(Beginning of Dataset excerpts)

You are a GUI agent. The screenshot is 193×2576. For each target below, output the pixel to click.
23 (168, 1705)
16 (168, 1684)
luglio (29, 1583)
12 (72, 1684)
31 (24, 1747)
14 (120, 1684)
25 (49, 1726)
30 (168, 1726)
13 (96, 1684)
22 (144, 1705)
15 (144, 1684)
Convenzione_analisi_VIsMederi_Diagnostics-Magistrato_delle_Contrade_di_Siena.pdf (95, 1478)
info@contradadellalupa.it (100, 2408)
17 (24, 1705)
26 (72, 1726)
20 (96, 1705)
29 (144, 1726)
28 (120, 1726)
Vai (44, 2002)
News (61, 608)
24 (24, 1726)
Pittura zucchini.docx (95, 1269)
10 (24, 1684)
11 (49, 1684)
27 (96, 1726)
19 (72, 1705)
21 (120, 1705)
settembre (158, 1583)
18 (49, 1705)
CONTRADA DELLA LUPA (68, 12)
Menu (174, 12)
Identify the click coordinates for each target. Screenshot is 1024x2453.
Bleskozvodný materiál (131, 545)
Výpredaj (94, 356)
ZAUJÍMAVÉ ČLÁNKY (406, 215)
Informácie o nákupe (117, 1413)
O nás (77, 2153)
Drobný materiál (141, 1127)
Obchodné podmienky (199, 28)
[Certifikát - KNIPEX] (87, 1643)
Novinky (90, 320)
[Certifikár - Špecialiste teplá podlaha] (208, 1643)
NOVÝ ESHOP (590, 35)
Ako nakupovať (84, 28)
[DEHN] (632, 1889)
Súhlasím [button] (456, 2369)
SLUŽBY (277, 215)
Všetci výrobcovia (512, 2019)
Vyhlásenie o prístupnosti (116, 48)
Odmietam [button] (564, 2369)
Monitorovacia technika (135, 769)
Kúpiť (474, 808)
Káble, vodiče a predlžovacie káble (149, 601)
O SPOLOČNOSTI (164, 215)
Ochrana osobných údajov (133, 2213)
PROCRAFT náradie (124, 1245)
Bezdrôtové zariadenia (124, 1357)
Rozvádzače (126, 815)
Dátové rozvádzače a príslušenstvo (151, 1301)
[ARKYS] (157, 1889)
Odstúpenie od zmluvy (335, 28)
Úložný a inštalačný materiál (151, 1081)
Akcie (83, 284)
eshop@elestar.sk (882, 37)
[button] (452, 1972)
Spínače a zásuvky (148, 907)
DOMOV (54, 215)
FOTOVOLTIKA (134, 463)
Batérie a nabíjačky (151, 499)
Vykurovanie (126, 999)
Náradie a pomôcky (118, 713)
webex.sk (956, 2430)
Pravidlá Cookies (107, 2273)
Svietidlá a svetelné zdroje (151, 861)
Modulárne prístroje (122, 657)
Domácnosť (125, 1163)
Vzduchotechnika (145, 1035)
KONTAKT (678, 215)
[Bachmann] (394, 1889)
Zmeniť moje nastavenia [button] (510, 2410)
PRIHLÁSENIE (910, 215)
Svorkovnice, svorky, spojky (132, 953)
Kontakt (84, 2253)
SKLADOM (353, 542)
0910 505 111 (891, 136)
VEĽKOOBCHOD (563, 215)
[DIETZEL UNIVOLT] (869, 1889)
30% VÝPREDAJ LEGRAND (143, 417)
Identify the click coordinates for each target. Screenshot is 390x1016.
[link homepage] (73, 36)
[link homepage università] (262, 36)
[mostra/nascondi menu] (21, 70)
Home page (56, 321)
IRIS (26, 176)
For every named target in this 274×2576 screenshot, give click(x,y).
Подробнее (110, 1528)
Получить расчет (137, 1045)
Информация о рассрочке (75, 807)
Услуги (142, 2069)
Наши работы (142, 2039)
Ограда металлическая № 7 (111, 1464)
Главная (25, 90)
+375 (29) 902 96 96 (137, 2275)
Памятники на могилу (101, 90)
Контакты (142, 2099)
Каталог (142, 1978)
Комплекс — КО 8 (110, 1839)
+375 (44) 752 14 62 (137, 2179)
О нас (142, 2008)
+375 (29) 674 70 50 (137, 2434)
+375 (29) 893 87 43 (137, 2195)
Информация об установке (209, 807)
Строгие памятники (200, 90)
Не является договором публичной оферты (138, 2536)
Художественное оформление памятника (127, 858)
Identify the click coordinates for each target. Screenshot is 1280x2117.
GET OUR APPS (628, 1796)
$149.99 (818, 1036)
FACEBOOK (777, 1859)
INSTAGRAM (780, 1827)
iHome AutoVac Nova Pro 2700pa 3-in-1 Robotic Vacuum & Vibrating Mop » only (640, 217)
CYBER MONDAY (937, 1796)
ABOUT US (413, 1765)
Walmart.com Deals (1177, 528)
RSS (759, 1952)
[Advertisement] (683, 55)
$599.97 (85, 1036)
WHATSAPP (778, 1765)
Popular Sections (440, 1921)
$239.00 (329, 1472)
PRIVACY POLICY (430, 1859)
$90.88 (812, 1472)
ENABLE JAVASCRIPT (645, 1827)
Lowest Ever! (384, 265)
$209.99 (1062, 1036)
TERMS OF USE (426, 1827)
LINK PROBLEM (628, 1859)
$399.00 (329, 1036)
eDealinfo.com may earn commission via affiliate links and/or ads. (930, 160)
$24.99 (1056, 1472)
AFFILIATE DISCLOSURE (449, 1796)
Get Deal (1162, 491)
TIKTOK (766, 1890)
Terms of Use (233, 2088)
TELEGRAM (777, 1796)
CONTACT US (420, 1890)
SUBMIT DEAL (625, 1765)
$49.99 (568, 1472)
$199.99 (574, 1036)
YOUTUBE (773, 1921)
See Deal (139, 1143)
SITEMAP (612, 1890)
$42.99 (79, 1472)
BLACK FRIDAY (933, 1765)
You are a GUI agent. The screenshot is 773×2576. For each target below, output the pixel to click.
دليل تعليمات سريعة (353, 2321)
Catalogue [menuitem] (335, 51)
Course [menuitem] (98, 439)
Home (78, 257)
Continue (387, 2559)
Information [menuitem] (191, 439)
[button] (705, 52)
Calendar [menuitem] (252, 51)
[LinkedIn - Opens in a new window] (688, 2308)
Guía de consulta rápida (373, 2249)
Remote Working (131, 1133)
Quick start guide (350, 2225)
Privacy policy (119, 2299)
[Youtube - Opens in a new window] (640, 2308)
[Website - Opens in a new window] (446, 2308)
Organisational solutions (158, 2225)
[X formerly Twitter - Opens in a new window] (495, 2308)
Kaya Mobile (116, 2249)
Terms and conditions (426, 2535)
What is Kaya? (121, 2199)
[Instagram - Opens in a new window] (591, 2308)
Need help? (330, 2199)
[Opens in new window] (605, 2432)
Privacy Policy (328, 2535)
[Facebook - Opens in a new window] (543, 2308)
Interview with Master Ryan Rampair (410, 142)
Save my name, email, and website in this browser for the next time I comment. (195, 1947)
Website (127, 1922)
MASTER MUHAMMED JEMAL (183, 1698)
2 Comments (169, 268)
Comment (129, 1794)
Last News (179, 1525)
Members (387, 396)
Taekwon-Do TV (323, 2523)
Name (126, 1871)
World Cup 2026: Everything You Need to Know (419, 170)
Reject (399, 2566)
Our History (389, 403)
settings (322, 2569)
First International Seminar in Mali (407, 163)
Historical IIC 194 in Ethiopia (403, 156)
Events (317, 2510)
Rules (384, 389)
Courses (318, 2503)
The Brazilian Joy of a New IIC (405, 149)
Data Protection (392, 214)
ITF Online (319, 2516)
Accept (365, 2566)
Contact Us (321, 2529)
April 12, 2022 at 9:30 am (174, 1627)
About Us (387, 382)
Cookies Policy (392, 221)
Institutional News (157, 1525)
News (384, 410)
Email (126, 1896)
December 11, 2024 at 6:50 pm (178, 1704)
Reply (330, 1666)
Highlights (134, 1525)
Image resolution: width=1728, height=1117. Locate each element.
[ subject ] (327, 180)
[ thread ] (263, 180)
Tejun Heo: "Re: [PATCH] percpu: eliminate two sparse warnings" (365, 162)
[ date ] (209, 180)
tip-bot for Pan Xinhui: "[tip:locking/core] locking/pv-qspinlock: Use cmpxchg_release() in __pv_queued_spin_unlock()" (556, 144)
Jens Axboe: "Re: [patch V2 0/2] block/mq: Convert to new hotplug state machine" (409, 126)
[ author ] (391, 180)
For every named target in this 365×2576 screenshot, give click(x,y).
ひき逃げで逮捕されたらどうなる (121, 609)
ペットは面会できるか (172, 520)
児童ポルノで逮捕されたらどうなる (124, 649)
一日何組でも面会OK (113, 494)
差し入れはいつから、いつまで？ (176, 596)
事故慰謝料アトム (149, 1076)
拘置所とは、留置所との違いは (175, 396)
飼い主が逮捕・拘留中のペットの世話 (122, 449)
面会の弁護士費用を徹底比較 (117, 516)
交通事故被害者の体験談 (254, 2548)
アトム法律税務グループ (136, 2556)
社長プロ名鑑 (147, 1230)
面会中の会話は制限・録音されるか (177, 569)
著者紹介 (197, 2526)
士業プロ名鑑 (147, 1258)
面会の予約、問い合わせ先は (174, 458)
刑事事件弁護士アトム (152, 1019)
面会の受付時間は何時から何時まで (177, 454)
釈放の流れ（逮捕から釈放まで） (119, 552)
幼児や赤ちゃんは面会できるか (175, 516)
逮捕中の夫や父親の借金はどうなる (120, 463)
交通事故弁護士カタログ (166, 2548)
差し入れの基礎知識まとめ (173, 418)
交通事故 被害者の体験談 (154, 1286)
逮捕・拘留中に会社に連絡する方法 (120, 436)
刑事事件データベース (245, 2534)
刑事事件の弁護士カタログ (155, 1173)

(End of Dataset excerpts)

Exercise goal: Identify the lines in the entries above that contain "this", then copy them out.

Your solution:
For every named target in this 274×2576 screenshot, give click(x,y).
Save my name, email, and website in this browser for the next time I comment. (195, 1947)
For every named target in this 365×2576 screenshot, give click(x,y).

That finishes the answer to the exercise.